However, throughout this time I did in a sense engage in literary activities. To begin with there was the made-to-order stuff which I produced quickly, easily and without much pleasure to myself. Apart from school work, I wrote vers d’occasion, semi-comic poems which I could turn out at what now seems to me astonishing speed — at fourteen I wrote a whole rhyming play, in imitation of Aristophanes, in about a week — and helped to edit a school magazines, both printed and in manuscript. These magazines were the most pitiful burlesque stuff that you could imagine, and I took far less trouble with them than I now would with the cheapest journalism. But side by side with all this, for fifteen years or more, I was carrying out a literary exercise of a quite different kind: this was the making up of a continuous ‘story’ about myself, a sort of diary existing only in the mind. I believe this is a common habit of children and adolescents. As a very small child I used to imagine that I was, say, Robin Hood, and picture myself as the hero of thrilling adventures, but quite soon my ‘story’ ceased to be narcissistic in a crude way and became more and more a mere description of what I was doing and the things I saw. For minutes at a time this kind of thing would be running through my head: ‘He pushed the door open and entered the room. A yellow beam of sunlight, filtering through the muslin curtains, slanted on to the table, where a match-box, half-open, lay beside the inkpot. With his right hand in his pocket he moved across to the window. Down in the street a tortoiseshell cat was chasing a dead leaf’, etc. etc. This habit continued until I was about twenty-five, right through my non-literary years. Although I had to search, and did search, for the right words, I seemed to be making this descriptive effort almost against my will, under a kind of compulsion from outside. The ‘story’ must, I suppose, have reflected the styles of the various writers I admired at different ages, but so far as I remember it always had the same meticulous descriptive quality.

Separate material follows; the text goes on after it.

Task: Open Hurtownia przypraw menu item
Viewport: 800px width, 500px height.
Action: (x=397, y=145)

When I was about sixteen I suddenly discovered the joy of mere words, i.e. the sounds and associations of words. The lines from Paradise Lost

So hee with difficulty and labour hard
Moved on: with difficulty and labour hee.

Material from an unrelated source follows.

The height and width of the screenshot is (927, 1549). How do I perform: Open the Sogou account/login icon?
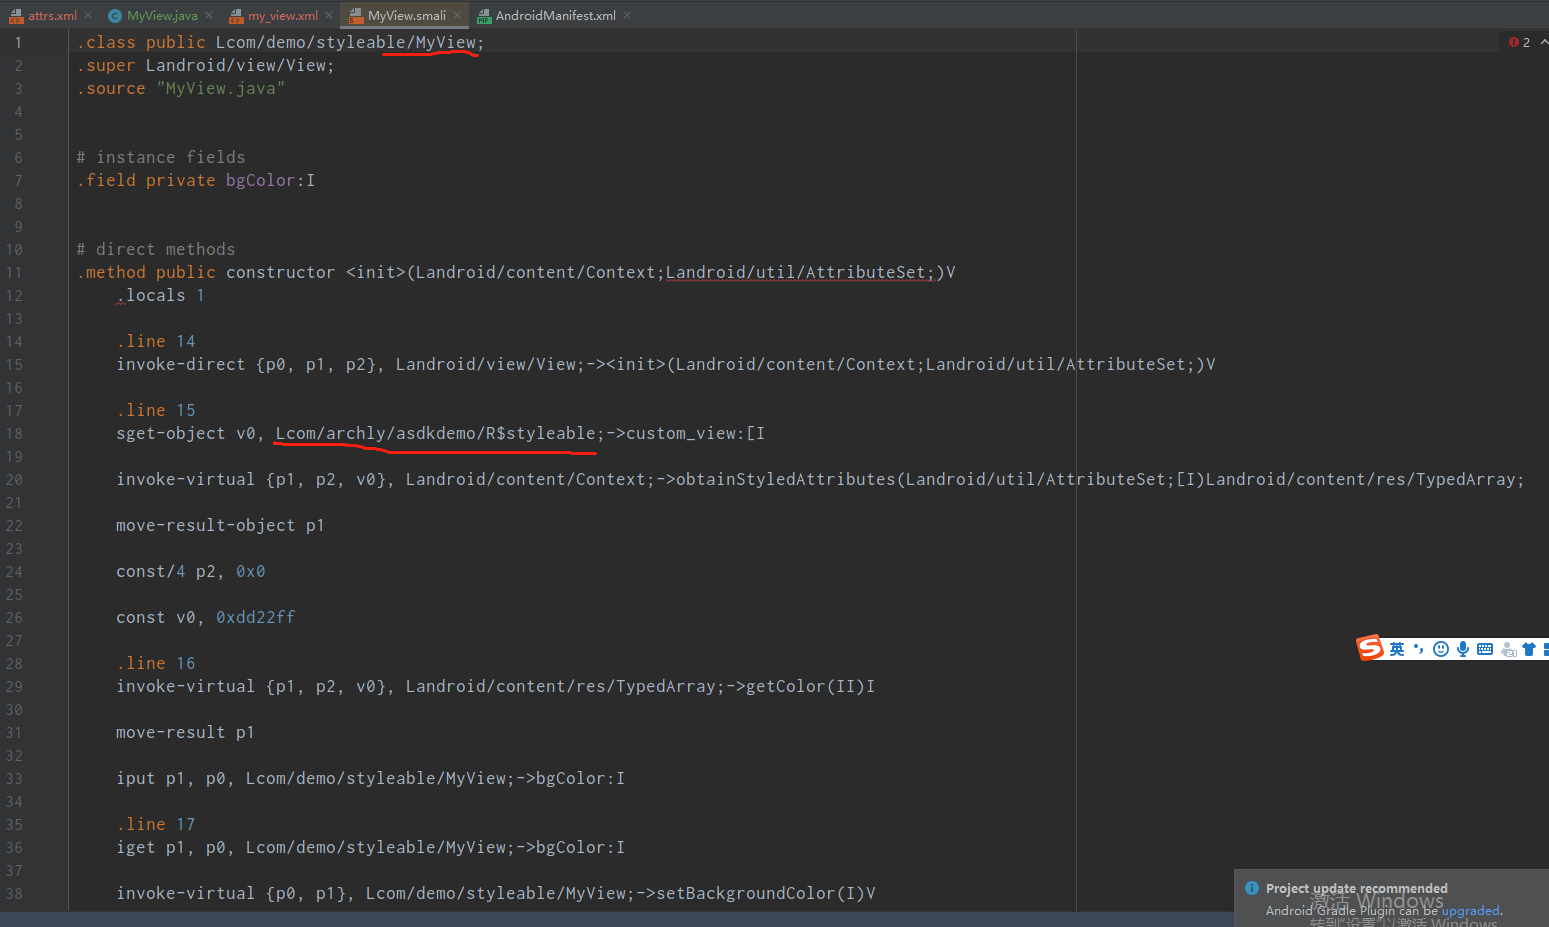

which do not now seem to me so very wonderful, sent shivers down my backbone; and the spelling ‘hee’ for ‘he’ was an added pleasure. As for the need to describe things, I knew all about it already. So it is clear what kind of books I wanted to write, in so far as I could be said to want to write books at that time. I wanted to write enormous naturalistic novels with unhappy endings, full of detailed descriptions and arresting similes, and also full of purple passages in which words were used partly for the sake of their own sound. And in fact my first completed novel, Burmese Days, which I wrote when I was thirty but projected much earlier, is rather that kind of book.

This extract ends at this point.